Forvie is an integrated collection of utilities for implementing small programming languages, itself implemented in Haskell. The driving principle behind Forvie is the idea that specifications of programming languages should be first-class entities within the meta-language, Haskell. Given this, runtime manipulation of language specifications is possible, and multiple backends can be generated. For example, compiler frontends and syntax highlighting code for editors can be generated from the same specification.
At the moment, Forvie has the following features:
-
A Haskell type of specifications of the lexical structure of a programming language. Lexical structure is specified by means of a collection of regular expressions with attached tokens. The regular expressions language is Unicode-aware and includes non-standard features such as complementation (“all strings that do not match this regular expression“) and conjunction (“all strings that match both regular expressions”).
-
Lexer generators, which take a lexical specification and produce code that splits text into lexemes according to the specification. All the lexer generators currently work by translating the specification to a DFA.

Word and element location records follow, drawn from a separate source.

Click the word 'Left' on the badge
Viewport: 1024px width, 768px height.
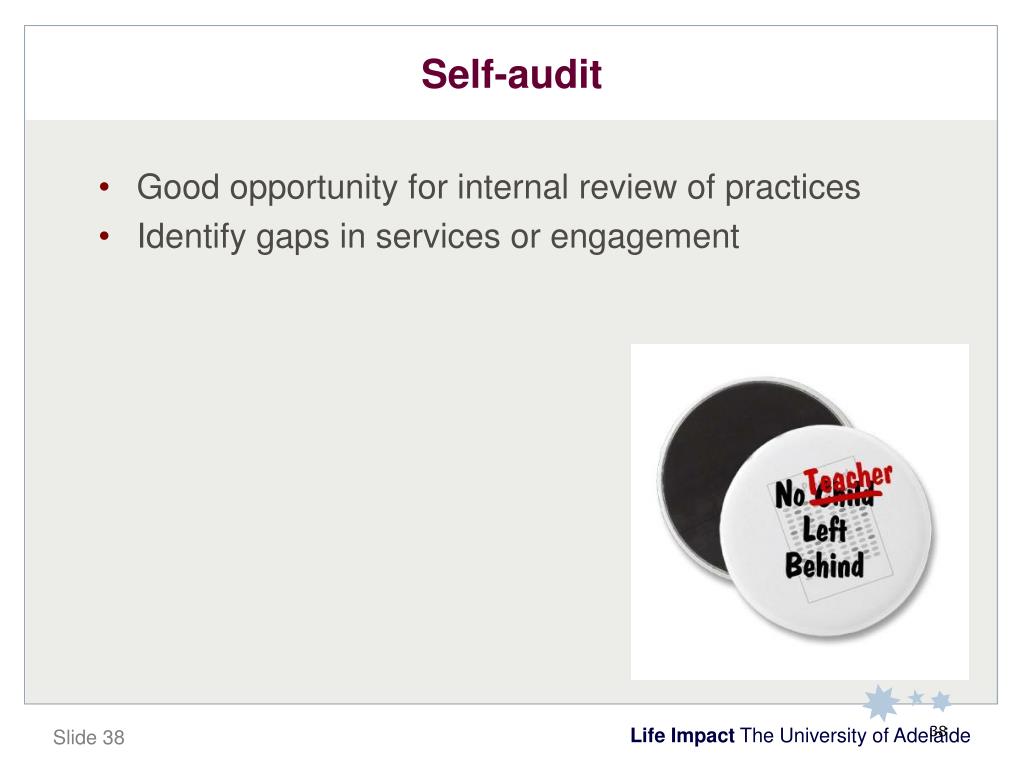tap(825, 529)
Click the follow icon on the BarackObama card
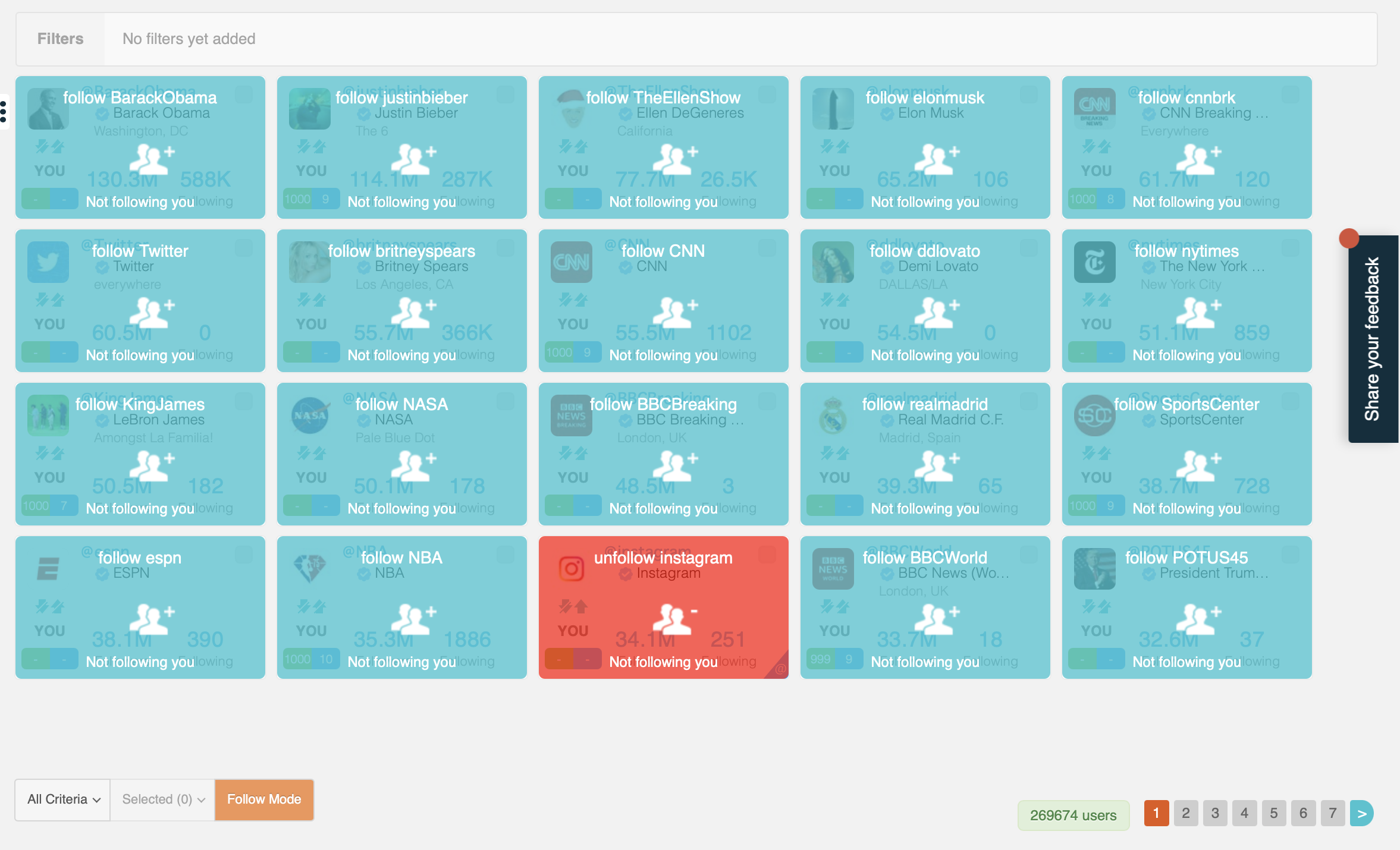Image resolution: width=1400 pixels, height=850 pixels. [152, 159]
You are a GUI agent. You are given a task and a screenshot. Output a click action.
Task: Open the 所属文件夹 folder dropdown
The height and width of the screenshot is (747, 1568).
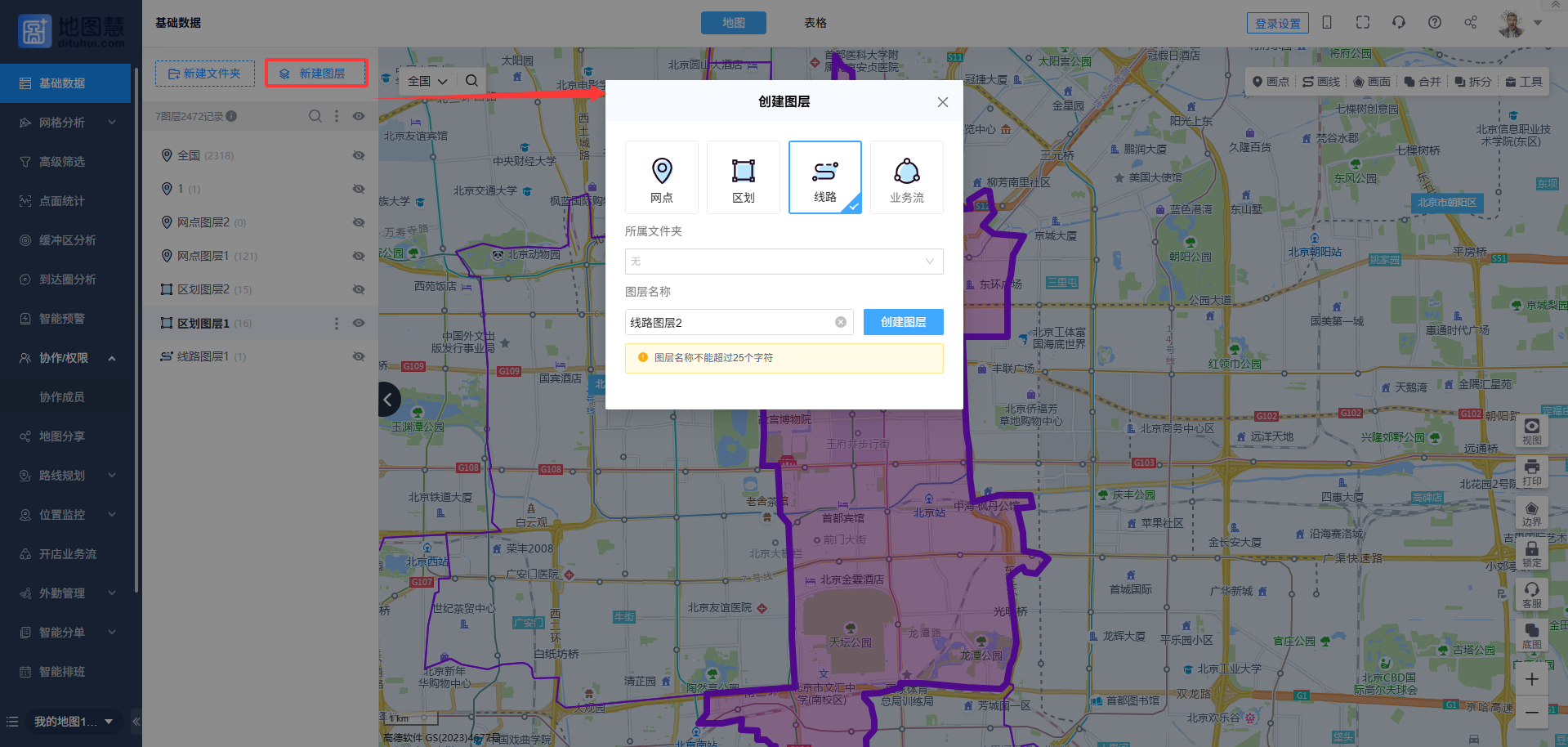(784, 262)
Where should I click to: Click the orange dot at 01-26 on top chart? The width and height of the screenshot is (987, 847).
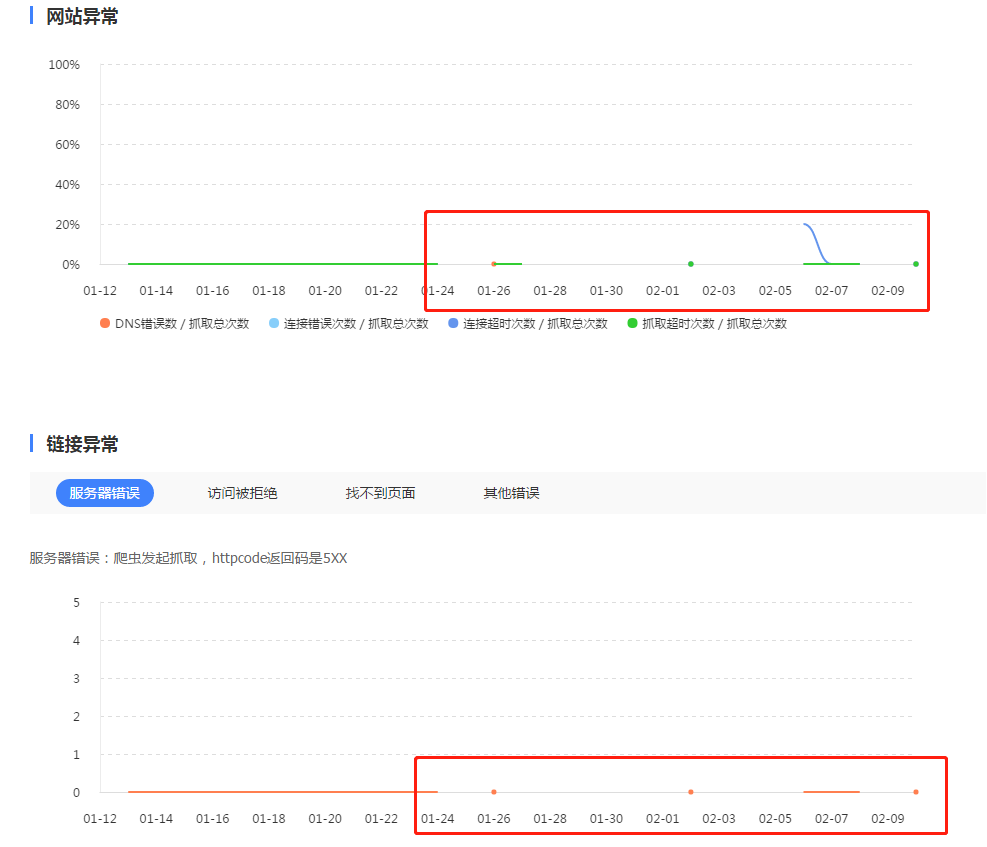click(x=494, y=264)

The lexer generators that currently exist are:
-
A dynamic lexer generator that takes a lexical specification during the runtime of a Haskell program and returns a function that performs lexing.
-
A static lexer generator that uses Template Haskell to generate Haskell code at compile time that does the same job as the dynamic lexer, but can benefit from compiler optimisations.
-
An Emacs Lisp generator that outputs Elisp code. This is used to generate Emacs modes with syntax highlighting based on the lexical structure of a programming language.
-
An HTML syntax highlighter that produces HTML syntax-highlighted code, based on the lexical structure.
-
-
A post-processor for Haskell-style whitespace-significant layout. This allows automatic insertion of braces (‘{’ and ‘}’) and semicolons (’;’) based on the indentation structure of the input. The Forvie implementation does not implement all of the Haskell-style layout rules, since this requires tight bi-directional communication between the parser and the layout processor.
Future plans for Forvie revolve around two poles:
- Refinement of the current features. This includes:
- Addition of anchors to the regular expression language to match line endings and beginings.
- More support for generation of syntax-highlighting code
- Extending to cover more features of language specification
- In particular, the context-free structure of programming languages.
- The name-binding and scoping rules of programming languages.
Also, optimisation opportunities arising from the declaration specification of language features are also being explored.